Unfortunately, water scarcity in Pakistan is a time bomb that is on the verge of being triggered with disastrous consequences. In addition to the issues relating to water quality, changes in the climate play a role in the water problem too. It is no secret that climate change is a serious issue that threatens mother earth’s very existence. It has been estimated that Pakistan is the seventh most vulnerable country in the world due to climate change. Changes in temperature, melting of glaciers and other climate induced changes keep piling on the problems like the fact that 26 out of the 43 lakes have dried up significantly over the past few years.
On the other hand, the issue threatens to draw up numerous political issues in a country where the people already compete for scarce resources. Three out of the four provinces already blame Punjab for infringing upon their water resources. Meanwhile some observers opine that rookie management and faulty policies in tandem with the water crisis threaten to exacerbate existing insurgencies and make a military coup more likely. Moreover, a Chinese diplomat reportedly complained that Pakistan’s chronic water shortages were hampering Chinese investment as part of the China—Pakistan Economic Corridor.
The policymakers in Pakistan need to wage war on the water crisis that threatens to sap the nation dry over the next decade. Long, medium and short term strategies need to be formulated in order to preserve water. In the short run, we may look to employ water treatment strategies and educate the stakeholders in order to achieve an optimal level of available water consumption for household, industrial and sanitary use. Meanwhile, strategies for the medium-term may include a complete review of the water treaties and building water reservoirs so that water is distributed in an equitable and a sustainable manner.
The policymakers in Pakistan need to wage war on the water crisis that threatens to sap the nation dry over the next decade.

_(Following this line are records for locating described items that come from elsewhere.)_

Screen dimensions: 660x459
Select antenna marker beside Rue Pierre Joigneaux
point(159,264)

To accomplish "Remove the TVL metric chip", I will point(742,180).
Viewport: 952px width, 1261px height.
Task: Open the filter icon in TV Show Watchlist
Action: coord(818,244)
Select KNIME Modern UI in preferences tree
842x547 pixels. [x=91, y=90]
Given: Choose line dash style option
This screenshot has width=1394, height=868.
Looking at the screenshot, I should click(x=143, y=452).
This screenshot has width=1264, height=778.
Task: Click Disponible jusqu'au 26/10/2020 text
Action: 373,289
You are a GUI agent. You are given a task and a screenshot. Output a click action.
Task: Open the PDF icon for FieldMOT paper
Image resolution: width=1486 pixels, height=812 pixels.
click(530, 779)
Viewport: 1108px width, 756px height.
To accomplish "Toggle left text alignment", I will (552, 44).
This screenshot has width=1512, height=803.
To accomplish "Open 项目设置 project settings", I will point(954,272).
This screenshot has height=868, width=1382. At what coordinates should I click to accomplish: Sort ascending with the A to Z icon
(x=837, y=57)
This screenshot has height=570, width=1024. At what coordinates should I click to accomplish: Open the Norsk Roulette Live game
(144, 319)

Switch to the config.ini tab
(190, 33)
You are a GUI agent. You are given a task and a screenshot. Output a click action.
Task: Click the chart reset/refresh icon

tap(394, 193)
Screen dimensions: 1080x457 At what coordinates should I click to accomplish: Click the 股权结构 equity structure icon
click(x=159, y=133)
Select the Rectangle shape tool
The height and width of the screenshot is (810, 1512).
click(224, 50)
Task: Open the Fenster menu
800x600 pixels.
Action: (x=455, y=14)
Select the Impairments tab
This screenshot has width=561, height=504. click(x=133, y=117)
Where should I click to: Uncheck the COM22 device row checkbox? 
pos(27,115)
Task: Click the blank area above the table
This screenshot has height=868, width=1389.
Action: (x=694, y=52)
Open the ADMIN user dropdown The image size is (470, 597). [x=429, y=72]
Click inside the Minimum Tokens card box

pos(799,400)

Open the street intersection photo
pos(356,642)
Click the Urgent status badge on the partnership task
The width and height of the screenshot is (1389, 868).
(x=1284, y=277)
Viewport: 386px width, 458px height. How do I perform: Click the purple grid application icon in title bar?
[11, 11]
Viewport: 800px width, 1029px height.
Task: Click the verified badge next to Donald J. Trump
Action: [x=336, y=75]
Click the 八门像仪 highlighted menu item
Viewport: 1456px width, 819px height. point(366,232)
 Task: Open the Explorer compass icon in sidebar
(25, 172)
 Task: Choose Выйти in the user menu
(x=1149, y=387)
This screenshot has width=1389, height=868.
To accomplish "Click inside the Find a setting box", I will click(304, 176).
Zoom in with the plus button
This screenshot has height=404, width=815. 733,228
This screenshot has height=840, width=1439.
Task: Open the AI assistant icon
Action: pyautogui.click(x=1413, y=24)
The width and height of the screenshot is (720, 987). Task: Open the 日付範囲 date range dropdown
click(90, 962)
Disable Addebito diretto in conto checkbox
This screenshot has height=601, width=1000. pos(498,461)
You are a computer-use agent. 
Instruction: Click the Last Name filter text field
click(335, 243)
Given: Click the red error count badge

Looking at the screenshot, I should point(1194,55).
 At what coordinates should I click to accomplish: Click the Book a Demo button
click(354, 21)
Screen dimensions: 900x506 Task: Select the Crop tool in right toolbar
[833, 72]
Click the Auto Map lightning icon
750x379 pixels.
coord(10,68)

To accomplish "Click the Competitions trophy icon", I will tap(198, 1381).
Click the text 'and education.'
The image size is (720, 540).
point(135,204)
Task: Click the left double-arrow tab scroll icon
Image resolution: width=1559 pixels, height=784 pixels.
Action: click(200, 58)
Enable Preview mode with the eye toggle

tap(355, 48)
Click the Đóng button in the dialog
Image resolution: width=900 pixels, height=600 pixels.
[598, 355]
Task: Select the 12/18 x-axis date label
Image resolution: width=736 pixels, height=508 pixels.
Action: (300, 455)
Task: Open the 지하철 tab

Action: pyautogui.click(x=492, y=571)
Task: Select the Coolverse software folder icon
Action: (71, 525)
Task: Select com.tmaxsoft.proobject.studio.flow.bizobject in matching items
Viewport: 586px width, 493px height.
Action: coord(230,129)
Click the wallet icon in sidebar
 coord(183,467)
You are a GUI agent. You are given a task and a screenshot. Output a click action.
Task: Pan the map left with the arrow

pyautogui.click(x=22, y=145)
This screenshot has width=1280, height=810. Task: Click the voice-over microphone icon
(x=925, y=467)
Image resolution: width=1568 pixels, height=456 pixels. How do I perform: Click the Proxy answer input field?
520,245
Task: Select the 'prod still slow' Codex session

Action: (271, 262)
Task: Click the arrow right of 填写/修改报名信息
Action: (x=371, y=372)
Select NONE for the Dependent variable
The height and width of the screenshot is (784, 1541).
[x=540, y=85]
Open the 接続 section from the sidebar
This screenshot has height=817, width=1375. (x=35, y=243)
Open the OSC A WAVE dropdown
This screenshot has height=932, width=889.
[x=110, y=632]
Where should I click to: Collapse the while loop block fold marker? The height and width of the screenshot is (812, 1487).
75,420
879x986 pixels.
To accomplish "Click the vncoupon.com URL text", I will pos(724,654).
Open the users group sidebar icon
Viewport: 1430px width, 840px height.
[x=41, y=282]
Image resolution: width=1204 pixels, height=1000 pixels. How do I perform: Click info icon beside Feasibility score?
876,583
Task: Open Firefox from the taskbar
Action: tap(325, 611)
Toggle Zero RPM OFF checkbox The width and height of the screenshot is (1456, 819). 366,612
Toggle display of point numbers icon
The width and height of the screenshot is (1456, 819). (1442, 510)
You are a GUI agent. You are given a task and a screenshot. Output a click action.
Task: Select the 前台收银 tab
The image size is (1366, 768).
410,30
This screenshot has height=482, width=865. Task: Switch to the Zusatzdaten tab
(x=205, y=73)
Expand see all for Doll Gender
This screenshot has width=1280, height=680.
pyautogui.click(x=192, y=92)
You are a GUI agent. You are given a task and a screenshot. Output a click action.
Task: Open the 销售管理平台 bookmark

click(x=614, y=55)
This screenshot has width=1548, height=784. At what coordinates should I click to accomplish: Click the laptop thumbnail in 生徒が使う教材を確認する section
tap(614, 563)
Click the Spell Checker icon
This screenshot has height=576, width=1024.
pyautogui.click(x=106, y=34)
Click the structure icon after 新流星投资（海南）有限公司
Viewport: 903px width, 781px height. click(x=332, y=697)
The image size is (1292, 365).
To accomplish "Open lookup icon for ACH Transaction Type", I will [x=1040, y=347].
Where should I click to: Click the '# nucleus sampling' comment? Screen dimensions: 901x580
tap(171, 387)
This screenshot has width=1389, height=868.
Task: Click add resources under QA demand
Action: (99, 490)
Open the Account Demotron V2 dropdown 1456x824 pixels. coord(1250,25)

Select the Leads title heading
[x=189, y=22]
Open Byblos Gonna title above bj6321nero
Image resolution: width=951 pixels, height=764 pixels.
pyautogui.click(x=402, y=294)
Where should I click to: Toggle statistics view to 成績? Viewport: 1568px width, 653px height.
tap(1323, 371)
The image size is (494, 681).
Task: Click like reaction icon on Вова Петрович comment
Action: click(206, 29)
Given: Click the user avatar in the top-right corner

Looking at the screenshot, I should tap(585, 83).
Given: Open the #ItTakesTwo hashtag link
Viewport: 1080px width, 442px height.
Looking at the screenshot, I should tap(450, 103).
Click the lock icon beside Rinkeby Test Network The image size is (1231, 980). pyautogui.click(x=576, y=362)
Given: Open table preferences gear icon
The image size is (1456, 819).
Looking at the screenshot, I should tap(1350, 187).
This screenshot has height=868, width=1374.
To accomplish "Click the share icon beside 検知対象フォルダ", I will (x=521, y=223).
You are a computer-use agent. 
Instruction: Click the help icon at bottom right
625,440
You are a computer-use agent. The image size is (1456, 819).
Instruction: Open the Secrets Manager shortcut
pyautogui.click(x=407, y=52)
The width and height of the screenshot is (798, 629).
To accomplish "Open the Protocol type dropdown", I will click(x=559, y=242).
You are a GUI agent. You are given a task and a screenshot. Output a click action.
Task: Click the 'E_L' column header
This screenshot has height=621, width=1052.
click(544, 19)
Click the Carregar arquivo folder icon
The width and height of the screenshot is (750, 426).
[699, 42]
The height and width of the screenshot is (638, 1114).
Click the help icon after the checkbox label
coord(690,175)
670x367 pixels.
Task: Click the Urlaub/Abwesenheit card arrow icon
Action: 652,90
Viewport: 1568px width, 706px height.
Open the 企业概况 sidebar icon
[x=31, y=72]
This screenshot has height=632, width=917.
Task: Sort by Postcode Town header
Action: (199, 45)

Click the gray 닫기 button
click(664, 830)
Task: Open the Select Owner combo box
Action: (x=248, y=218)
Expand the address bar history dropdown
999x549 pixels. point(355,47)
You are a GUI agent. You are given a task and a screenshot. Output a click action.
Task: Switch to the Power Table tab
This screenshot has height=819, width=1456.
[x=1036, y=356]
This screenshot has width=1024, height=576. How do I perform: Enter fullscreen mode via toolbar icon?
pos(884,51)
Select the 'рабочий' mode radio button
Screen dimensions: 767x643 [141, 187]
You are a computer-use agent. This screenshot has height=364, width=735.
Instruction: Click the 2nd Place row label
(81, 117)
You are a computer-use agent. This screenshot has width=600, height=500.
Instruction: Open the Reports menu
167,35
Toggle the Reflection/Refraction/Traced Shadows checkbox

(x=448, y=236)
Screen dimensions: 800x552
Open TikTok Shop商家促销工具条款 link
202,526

In the long run, Pakistan can consider setting up desalination plants to make better use of river and sea water. Various countries have taken up this project to tackle water issues. In South Asia, the largest desalination plant is the Minjur Desalination Plant near Chennai in India followed by another one at Nemmeli. These plants have the capacity to produce an output of 200 million litres of water per day. Compared to Chennai, Karachi receives far less rainfall per year: 6.7 inches compared to Chennai’s 55 inches of average per year rainfall. Yet India has invested in a desalination plant as a substitute for groundwater. Indeed the cost of establishing such plants in the coastal areas of Pakistan would depend highly on the type of fuel that is used. However, the benefits of this initiative would far outweigh the costs. And with the plans of establishing coal power plants under the CPEC, it would seem natural to start planning for setting up desalination plants rather than preparing ourselves for a dry future.